Strain specific analysis of IL17RB and IL25 gene expression in wild type (WT) mice and B-hIL17RB/hIL25 mice by RT-PCR. Mouse Il25 mRNA was detectable only in ovary of WT mice (+/+). Human IL25 mRNA was detectable only in homozygous B-hIL17RB/hIL25 mice (H/H;H/H) but not in WT mice (+/+). Mouse Il17rb mRNA was detectable only in thymus of WT mice (+/+). Human IL17RB mRNA was detectable only in homozygous B-hIL17RB/hIL25 mice (H/H;H/H) but not in WT mice (+/+). 

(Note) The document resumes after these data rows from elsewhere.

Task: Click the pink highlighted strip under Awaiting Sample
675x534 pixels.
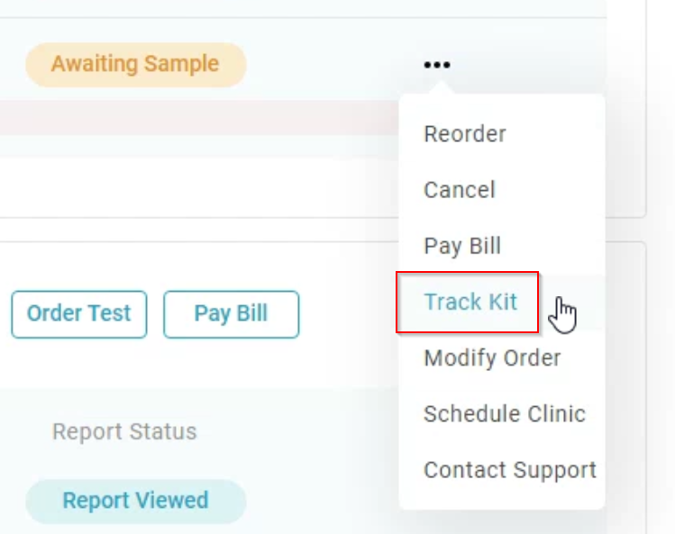Action: (x=199, y=118)
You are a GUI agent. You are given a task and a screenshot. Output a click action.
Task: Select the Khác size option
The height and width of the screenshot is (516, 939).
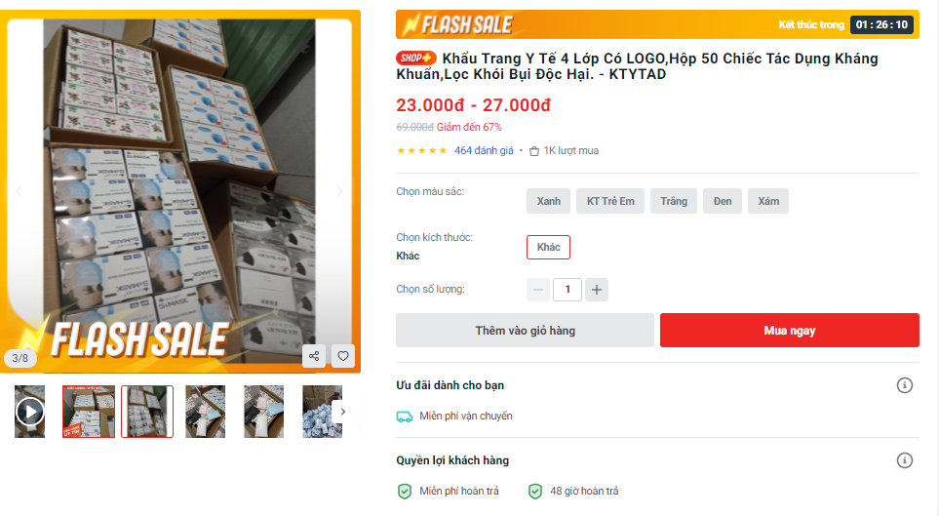pyautogui.click(x=549, y=248)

Strain specific IL17RB expression analysis in homozygous B-hIL17RB/hIL25 mice by flow cytometry. Splenocytes were collected from wild type (WT) mice (+/+) and homozygous B-hIL17RB/hIL25 mice (H/H;H/H), and analyzed by flow cytometry with anti-IL17RB antibody. IL17RB was detectable in WT mice (+/+) and homozygous B-hIL17RB/hIL25 mice (H/H;H/H) due to the cross-reactivity of antibodies.

Splenocytes from wild type (WT) mice and homozygous B-hIL17RB/hIL25 mice produce IL-5 in response to IL-25 stimulation.Splenocytes were collected from WT mice (+/+) and homozygous B-hIL17RB/hIL25 mice (H/H) and stimulated with mouse IL-25 or human IL-25. IL-5 concentrations were measured in cell culture supernatants by ELISA. Bars represent the mean ±SEM from three mice. The results showed that cultured splenocytes from WT mice and homozygous B-hIL17RB/hIL25 mice could produce IL-5 in response to human IL-25 or mouse IL-25 stimulation.